WildCat: Near-Linear Attention in Theory and Practice
This addresses efficiency bottlenecks for deploying attention-based models in resource-constrained settings like image generation and language modeling, offering a practical improvement over prior approximations.
The paper tackles the high computational cost of attention mechanisms in neural networks, which scale quadratically with input length, by introducing WildCat, a method that approximates attention using a weighted coreset selected via randomly pivoted Cholesky, achieving near-linear runtime and super-polynomial error decay with bounded inputs.

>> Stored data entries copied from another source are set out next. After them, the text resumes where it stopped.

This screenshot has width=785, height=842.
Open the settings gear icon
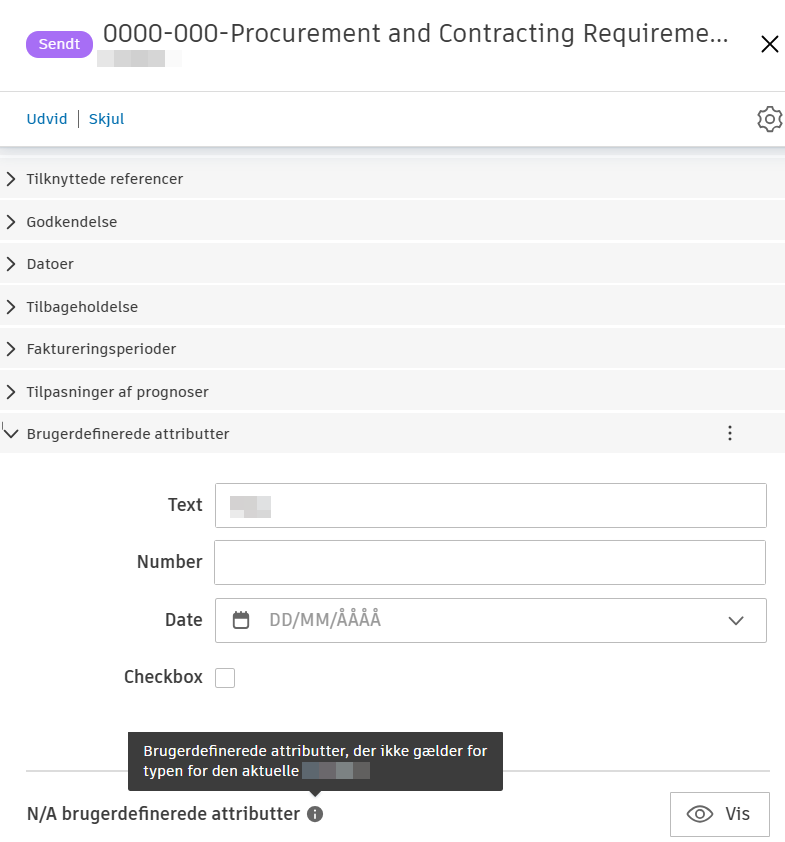click(769, 119)
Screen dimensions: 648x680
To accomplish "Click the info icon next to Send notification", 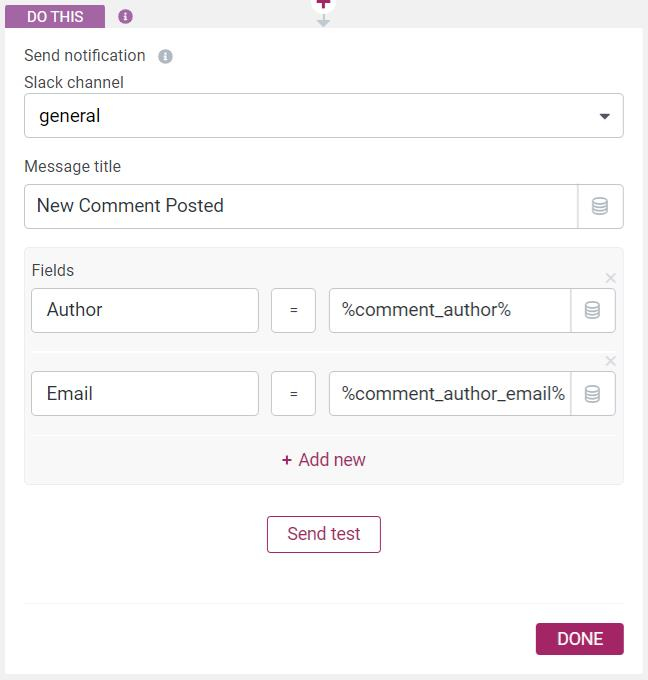I will 166,56.
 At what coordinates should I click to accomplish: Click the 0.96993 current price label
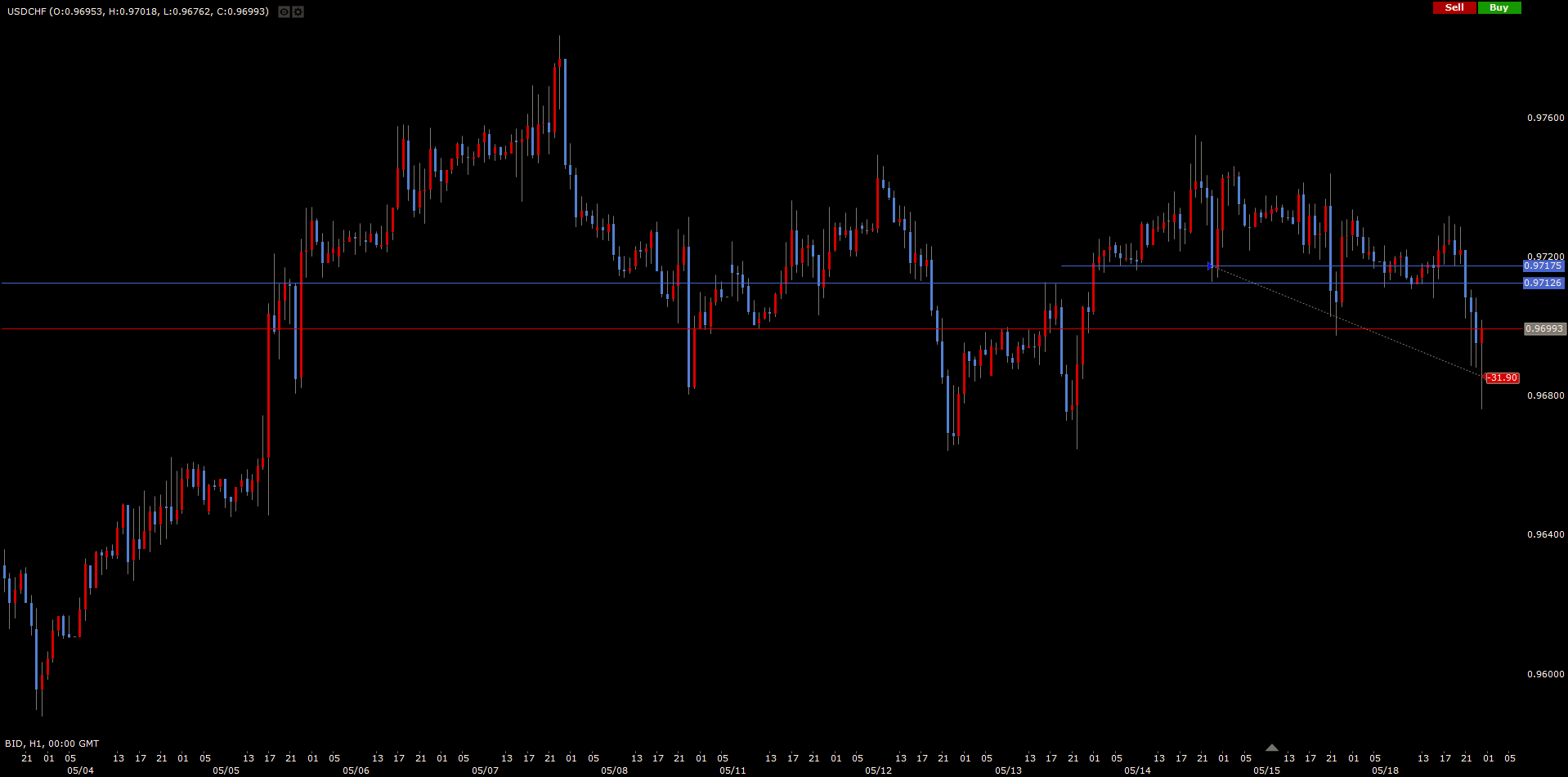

We introduce WildCat, a high-accuracy, low-cost approach to compressing the attention mechanism in neural networks. While attention is a staple of modern network architectures, it is also notoriously expensive to deploy due to resource requirements that scale quadratically with the input sequence length $n$. WildCat avoids these quadratic costs by only attending over a small weighted coreset. Crucially, we select the coreset using a fast but spectrally-accurate subsampling algorithm -- randomly pivoted Cholesky -- and weight the elements optimally to minimise reconstruction error. Remarkably, given bounded inputs, WildCat approximates exact attention with super-polynomial $O(n^{-\sqrt{\log(\log(n))}})$ error decay while running in near-linear $O(n^{1+o(1)})$ time. In contrast, prior practical approximations either lack error guarantees or require quadratic runtime to guarantee such high fidelity. We couple this advance with a GPU-optimized PyTorch implementation and a suite of benchmark experiments demonstrating the benefits of WildCat for image generation, image classification, and language model KV cache compression.